UNICEF representative Pierre Poupard said nearly 65 percent of abandoned newborns had no identity papers.
“That makes them legally invisible and therefore vulnerable to child trafficking,” he told journalists on Thursday.
UNICEF is concerned at the number of newborn babies — as many 4,000 a year — left abandoned at Romanian maternity hospitals, Poupard said.
A UNICEF study on the subject had caused surprise. “We thought the number of children being abandoned in Romania had diminished in recent years but this is evidently not the case.
“After the fall of communism, the number of children in care came down from about 100,000 in 1990 to something over 35,000 now.
“But the rate of children being abandoned, 1.8 percent of the total of newborns in 2004, is comparable to that registered in 1995.” Poupard said poverty was the main cause of mothers abandoning babies: “Half the women abandoning their children are less than 20 years of age, often illiterate and marginalized by a system generally very harsh on single mothers.”
Flawed system
Faults in Romania’s healthcare system also encouraged abandonment, he said.

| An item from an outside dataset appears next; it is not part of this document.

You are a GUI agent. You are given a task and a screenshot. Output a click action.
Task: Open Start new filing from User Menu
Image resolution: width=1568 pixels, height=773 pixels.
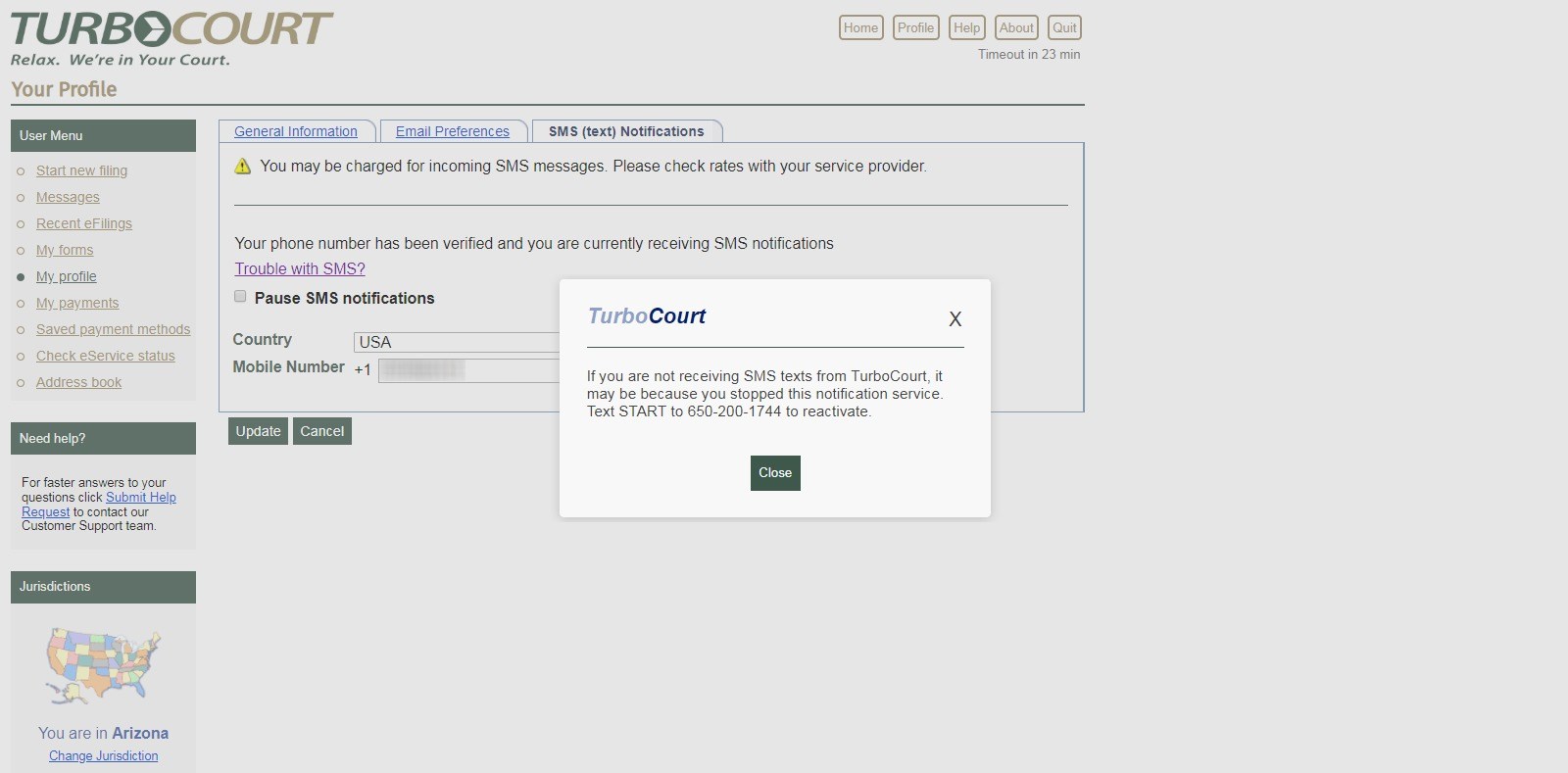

“In Romanian maternity hospitals, the mother is not allowed to keep her child beside her. That makes separation easier.” Romanian authorities are fighting a battle against child trafficking, a crime that sees newborn babies sold to adoptive parents and adolescents forced into prostitution and begging in Western Europe.
“Romania remains a country from where minors are taken to become sex workers or beggars in countries like France, Italy and Spain,” Gheorghe Muscalu, a Justice Ministry official overseeing the fight against organized crime, said earlier.
“In 2003, we detained more than 200 people implicated in trading a hundred or so Romanian minors to Western Europe,” Muscalu said.
Five networks smuggling Romanian children to France were smashed in 2003.
Victims are often newborns sold to couples who want to avoid the legal channels to adopt a child.